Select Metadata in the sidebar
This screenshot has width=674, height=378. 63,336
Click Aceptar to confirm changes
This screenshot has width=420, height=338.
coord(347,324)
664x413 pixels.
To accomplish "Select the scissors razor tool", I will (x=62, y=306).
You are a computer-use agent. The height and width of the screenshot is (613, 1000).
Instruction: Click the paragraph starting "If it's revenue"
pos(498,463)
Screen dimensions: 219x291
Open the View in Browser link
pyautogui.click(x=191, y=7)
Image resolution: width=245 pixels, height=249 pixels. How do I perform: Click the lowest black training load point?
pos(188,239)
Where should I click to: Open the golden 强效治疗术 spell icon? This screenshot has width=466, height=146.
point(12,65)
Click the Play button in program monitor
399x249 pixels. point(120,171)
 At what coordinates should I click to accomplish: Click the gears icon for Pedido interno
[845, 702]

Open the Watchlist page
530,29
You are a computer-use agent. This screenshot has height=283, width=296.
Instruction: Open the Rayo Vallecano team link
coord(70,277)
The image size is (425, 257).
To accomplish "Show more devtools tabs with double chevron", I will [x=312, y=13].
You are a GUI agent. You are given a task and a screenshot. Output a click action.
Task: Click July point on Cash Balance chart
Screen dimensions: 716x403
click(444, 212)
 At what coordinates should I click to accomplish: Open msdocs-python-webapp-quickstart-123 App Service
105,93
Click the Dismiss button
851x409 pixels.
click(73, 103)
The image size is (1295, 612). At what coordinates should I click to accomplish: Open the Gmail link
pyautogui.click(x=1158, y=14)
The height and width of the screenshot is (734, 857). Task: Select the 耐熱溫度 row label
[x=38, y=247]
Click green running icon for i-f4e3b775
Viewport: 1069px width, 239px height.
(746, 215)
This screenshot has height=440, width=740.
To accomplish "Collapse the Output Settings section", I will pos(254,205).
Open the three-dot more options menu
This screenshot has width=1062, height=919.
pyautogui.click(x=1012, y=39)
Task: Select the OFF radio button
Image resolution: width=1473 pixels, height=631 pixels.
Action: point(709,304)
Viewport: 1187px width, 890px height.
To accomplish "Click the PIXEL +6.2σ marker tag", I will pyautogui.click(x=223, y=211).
========================================================================
Show each line of the records above that contains the word "screenshot", with matching case.

This screenshot has width=674, height=378. 63,336
This screenshot has width=420, height=338.
You are a computer-use agent. The height and width of the screenshot is (613, 1000).
Where should I click to: Open the golden 强效治疗术 spell icon? This screenshot has width=466, height=146.
You are a computer-use agent. This screenshot has height=283, width=296.
You are a GUI agent. You are given a task and a screenshot. Output a click action.
The height and width of the screenshot is (734, 857). Task: Select the 耐熱溫度 row label
This screenshot has height=440, width=740.
This screenshot has width=1062, height=919.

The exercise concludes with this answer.